Читаем Какая она, Победа? полностью

Однажды они с Геной Ахсановым, давним ошским приятелем, заядлым бродягой, охотником и альпинистом, спускались с пика Семенова-Тян-Шанского. При спуске Гена сорвался, скользнул вниз, проскочил мимо, да как-то странно, в самой нелепой позе, на спине, с прижатым к груди ледорубом.

— На живот! — закричал Балинский. — Зарубись!

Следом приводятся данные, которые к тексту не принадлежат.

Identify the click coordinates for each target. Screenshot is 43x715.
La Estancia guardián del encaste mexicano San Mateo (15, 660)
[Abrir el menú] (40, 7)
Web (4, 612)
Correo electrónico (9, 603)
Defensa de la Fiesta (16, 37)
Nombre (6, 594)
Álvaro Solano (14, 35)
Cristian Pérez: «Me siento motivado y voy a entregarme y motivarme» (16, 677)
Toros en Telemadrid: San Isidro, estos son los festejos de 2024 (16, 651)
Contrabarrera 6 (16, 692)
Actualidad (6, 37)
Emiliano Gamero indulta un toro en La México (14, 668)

Куда там! На это тоже время нужно, чтобы сообразить. Балинский пытался травить веревку, но рвануло так, что самого выбросило вверх, к самому крюку прижало, хорошо еще, что крюк выдержал. Повернул голову, нашел глазами Ахсанова. И в хохот. Да в какой, успокоиться не мог! А почему, непонятно. Ну лежит Ахсаныч. Ну ошалело смотрит в снег. Ну слетели у него очки и воткнулись перед самым носом дужками в наст. Вот и все. Но как показалось это тогда смешно!

А вот страшно не было. Страх свой главный он пережил не в горах — в детстве, когда Балинские жили на самой окраине Оша, в глинобитной узбекской мазанке, дорожка к которой вела через высоченные, похожие на бамбуковые заросли кукурузы, а в кукурузе жила ведьма. Так все говорили.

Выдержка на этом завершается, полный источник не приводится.